Modern finance is a collective of the activities of tens of thousands of individual enterprises, all interacting in a “living” system. Today, nobody truly understands this system. It is organic and market-driven, but the fundamental processes that drive it occasionally collapse in a financial crisis that affects us all.
The increasing risk of financial contagion in the financial industry has triggered a new discipline of research – called “network theory in financial risk management” – which is quickly gathering pace. These valuable studies aim to identify and analyze all possible connections between financial institutions, as well as how their interconnectivity can contribute to crisis propagation.
Later this month, Risk.net will launch the Journal of Network Theory in Finance. This journal will compile the key papers of financial risk studies worldwide to provide industry participants with a balanced view of how network theory in finance can be applied to business.
Papers from the inaugural edition of the new journal will be showcased on September 23 at the Financial Risk & Network Theory conference, which is hosted by the Centre for Risk Studies at the University of Cambridge. I will be presenting a keynote on how catastrophe modeling methodologies can be applied to model financial risk contagion.
Our financial institutions are connected in a multitude of ways.

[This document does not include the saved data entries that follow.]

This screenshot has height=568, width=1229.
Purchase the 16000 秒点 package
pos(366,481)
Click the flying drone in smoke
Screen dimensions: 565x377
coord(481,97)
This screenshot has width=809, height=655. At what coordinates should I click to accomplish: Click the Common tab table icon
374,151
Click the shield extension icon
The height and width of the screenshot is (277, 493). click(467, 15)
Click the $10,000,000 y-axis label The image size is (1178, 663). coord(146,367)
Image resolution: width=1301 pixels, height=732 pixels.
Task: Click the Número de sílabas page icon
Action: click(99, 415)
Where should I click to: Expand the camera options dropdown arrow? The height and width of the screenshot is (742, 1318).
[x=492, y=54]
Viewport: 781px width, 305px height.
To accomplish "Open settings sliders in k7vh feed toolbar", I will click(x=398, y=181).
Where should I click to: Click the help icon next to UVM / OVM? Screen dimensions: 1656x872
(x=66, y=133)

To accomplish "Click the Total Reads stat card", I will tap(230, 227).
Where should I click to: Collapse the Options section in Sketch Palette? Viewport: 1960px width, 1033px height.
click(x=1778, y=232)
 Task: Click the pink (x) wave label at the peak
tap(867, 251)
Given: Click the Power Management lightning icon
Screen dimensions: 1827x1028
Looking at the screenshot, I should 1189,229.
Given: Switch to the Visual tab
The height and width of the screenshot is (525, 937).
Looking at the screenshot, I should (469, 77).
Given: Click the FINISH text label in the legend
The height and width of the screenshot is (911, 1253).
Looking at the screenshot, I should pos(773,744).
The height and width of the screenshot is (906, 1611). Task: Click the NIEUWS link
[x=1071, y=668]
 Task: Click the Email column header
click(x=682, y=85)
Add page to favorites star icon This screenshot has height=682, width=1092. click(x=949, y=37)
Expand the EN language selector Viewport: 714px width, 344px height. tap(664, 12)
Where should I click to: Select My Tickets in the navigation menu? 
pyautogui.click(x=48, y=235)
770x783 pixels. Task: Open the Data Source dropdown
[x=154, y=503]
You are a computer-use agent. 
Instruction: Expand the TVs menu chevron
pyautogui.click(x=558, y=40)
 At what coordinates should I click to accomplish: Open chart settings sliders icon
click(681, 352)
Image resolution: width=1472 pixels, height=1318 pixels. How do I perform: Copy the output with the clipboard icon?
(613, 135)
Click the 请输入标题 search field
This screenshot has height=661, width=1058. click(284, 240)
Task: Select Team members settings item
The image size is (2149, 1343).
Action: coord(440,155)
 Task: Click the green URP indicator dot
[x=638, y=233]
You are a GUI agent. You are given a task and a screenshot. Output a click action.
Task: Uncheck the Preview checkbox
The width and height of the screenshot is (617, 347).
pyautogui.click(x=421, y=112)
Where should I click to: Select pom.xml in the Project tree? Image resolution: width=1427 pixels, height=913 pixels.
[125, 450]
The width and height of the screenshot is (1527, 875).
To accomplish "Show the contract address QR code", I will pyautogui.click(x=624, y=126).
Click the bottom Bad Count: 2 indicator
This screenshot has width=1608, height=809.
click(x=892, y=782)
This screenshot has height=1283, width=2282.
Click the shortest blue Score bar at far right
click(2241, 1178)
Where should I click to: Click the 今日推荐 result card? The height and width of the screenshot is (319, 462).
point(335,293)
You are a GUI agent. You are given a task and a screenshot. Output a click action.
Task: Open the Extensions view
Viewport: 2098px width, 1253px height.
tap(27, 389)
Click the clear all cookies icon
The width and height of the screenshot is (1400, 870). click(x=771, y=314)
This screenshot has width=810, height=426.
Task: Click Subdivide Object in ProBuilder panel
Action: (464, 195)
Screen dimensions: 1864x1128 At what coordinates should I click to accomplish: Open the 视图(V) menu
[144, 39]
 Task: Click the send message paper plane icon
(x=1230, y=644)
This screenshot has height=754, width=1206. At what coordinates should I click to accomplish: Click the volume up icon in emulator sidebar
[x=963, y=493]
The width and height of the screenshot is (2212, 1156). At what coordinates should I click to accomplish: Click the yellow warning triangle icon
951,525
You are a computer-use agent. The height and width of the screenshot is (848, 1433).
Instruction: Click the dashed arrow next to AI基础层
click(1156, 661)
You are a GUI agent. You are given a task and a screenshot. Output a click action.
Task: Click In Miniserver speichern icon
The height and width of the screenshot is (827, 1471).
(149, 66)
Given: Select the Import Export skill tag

For example, by holding similar portfolios of investments, using common settlement mechanisms, owning shares in each other’s companies, and through inter-bank lending.
As the interconnectivity of the world’s financial institutions and markets deepens, financial risk managers and macro-economic planners need to know the likelihood and severity of potential future downturns, particularly the “tail” events of economic catastrophe. Companies must continually understand how they are exposed to the risk of contagion; many were surprised by how fast contagion spread through the financial system during the 2008 credit crunch.
The regulator’s role in limiting the risk of future financial crises includes identifying Systemically Important Financial Institutions (SIFIs) and understanding what aspects of a SIFI’s business to monitor. Regulators have already pioneered network modelling to identify the core banks and to rank their systemic importance, and can now demand much higher standards of risk management from the SIFIs. Increasingly, similar models are being used by risk practitioners and investment managers.
The studies of network theory in financial risk management, such as those carried out by the Centre of Risk Studies, provide valuable insight for all risk practitioners involved in managing financial risk by providing a robust foundation of science from which to understand, model and, ultimately, manage financial risk effectively.